Does anyone have experience, advice, or thoughts on running an Elixir/Erlang cluster distributed across multiple AWS availability zones (AZ), but within a single region?
I want to replicate the deployment architecture detailed in the AWS start kit templates, as shown below, for an Elixir application. This consists of an application load balancer distributing incoming traffic between two auto scaling groups residing within two separate availability zones, both within one geographic AWS region.
One approach to forming the cluster on node start is to use the AWS command line tools to fetch the IPs of running instances in the Auto Scaling group (or use a custom tag you set), to populate a
.hosts.erlang file. As described in clustering your Elixir application on AWS inside an Auto Scaling Group.
I cannot find much advice about whether multi AZ is a good idea for distributed Erlang cluster. Would standard Erlang message passing be acceptable to use, or would it be necessary to use an alternate way of messaging between the AZs?
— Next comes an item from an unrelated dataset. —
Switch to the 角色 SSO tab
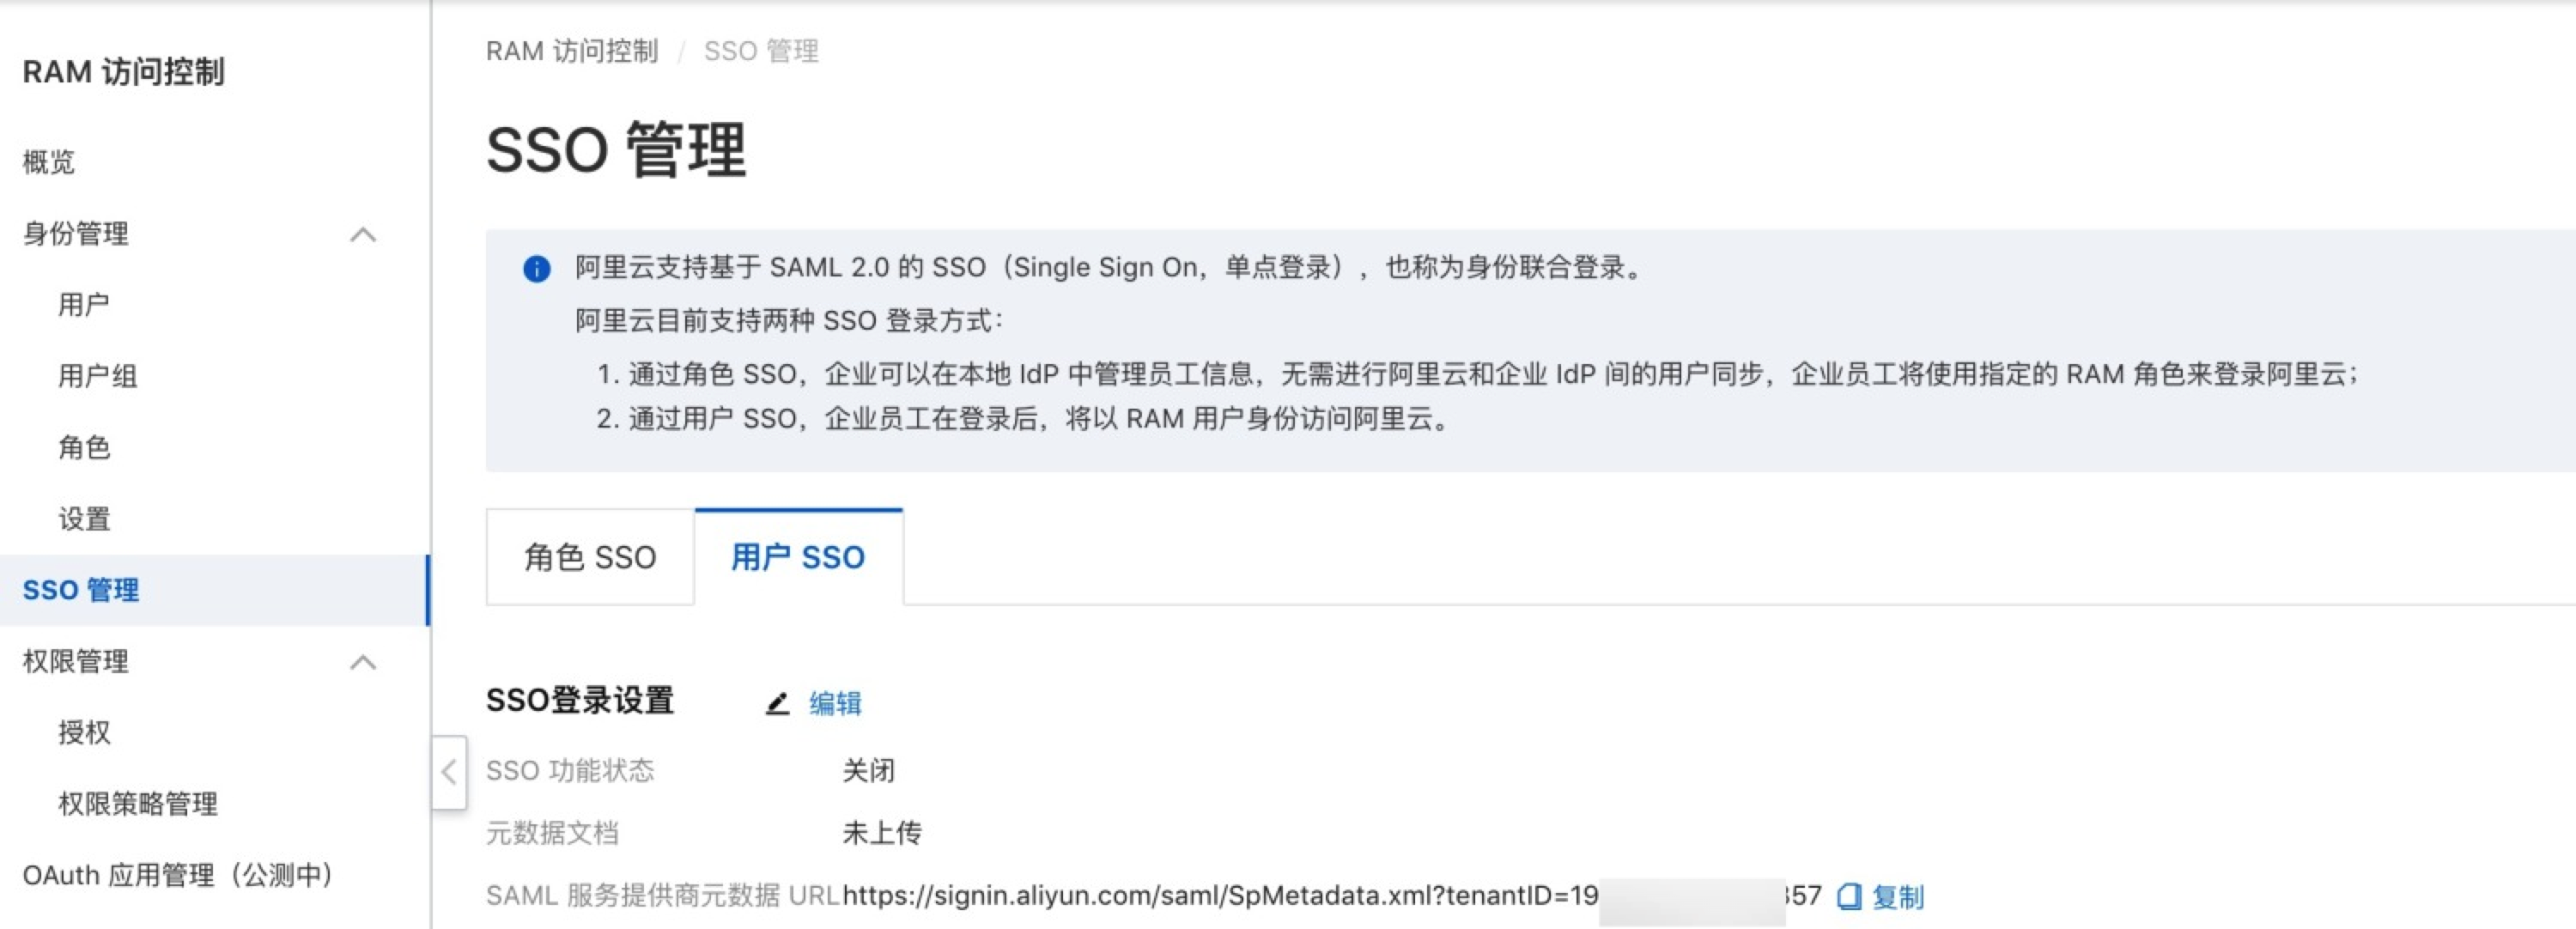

Thank you for bringing this up! We are doing more or less the same via aws elastic beanstalk but we use the https://github.com/kyleaa/libcluster_ec2 strategy to detect the nodes. We have not used the setup in production yet. so we are also curious to hear if it is a good idea or not.
I think that for a one region app it is acceptable to have the nodes form a cluster per AZ via autoscaling groups. This is just better since it would give you more room to breadth for updates & debugging in case of error. This method will limit the message passing between nodes in the same AZ(Assuming passing works as it does in elixir). When it comes to scaling you need to have service discovery which you are doing with .hosts.erlang.
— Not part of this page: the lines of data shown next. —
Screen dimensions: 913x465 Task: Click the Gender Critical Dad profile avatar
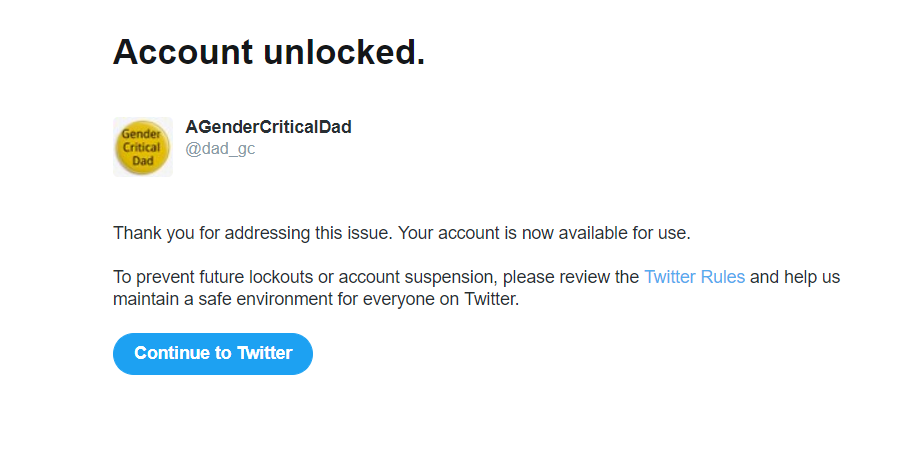point(142,147)
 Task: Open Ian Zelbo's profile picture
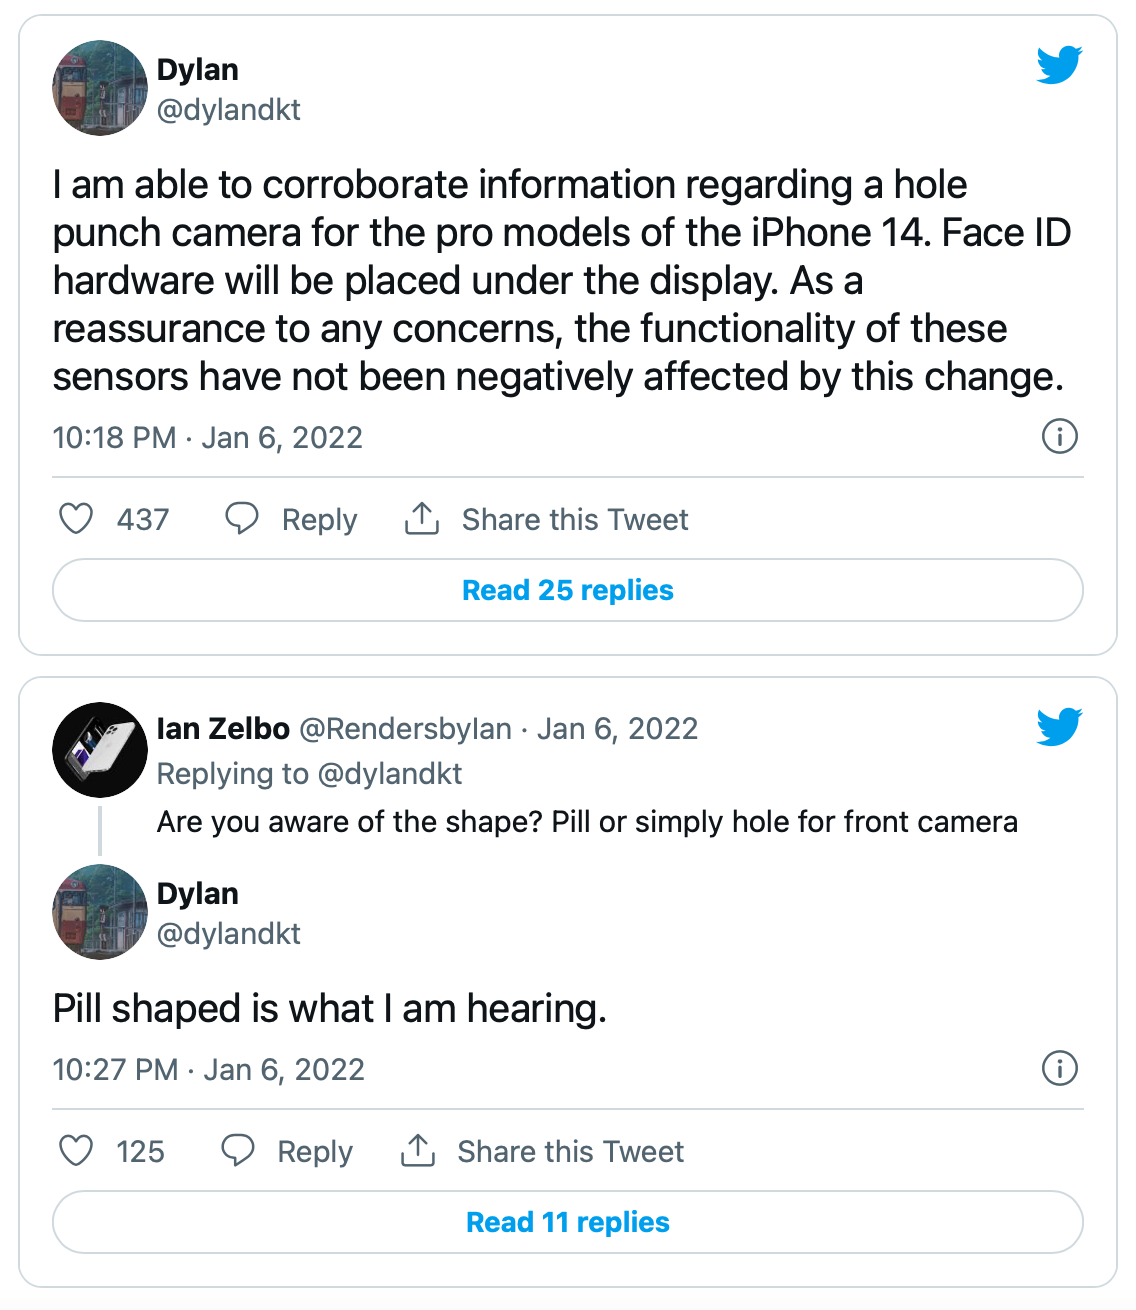click(100, 750)
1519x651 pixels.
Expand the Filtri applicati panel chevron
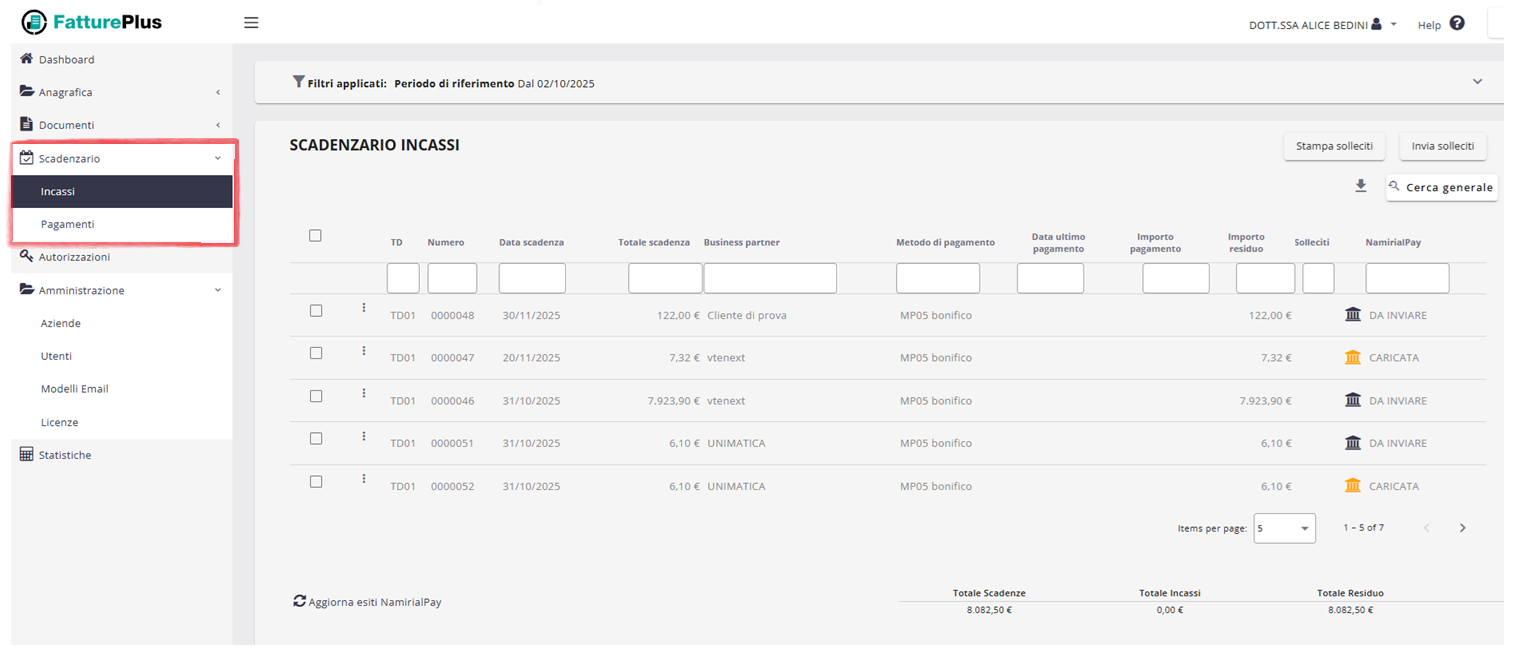click(1477, 82)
The database will need some form of replication, its ideal to try a hosted service or alt just set replication between DB. Any important stuff will be written to the DB & made available to the other cluster when replicated. When you want to increase HA by adding another region, I would then recommend bonding the AZ’s by joining two nodes together & correcting the firewall config to allow subnets to communicate maybe by using tags. The create the same in the other region. This provides multiple levels of reliability.
AZ1 --joined-- AZ2 ======= AZ1 --joined-- AZ2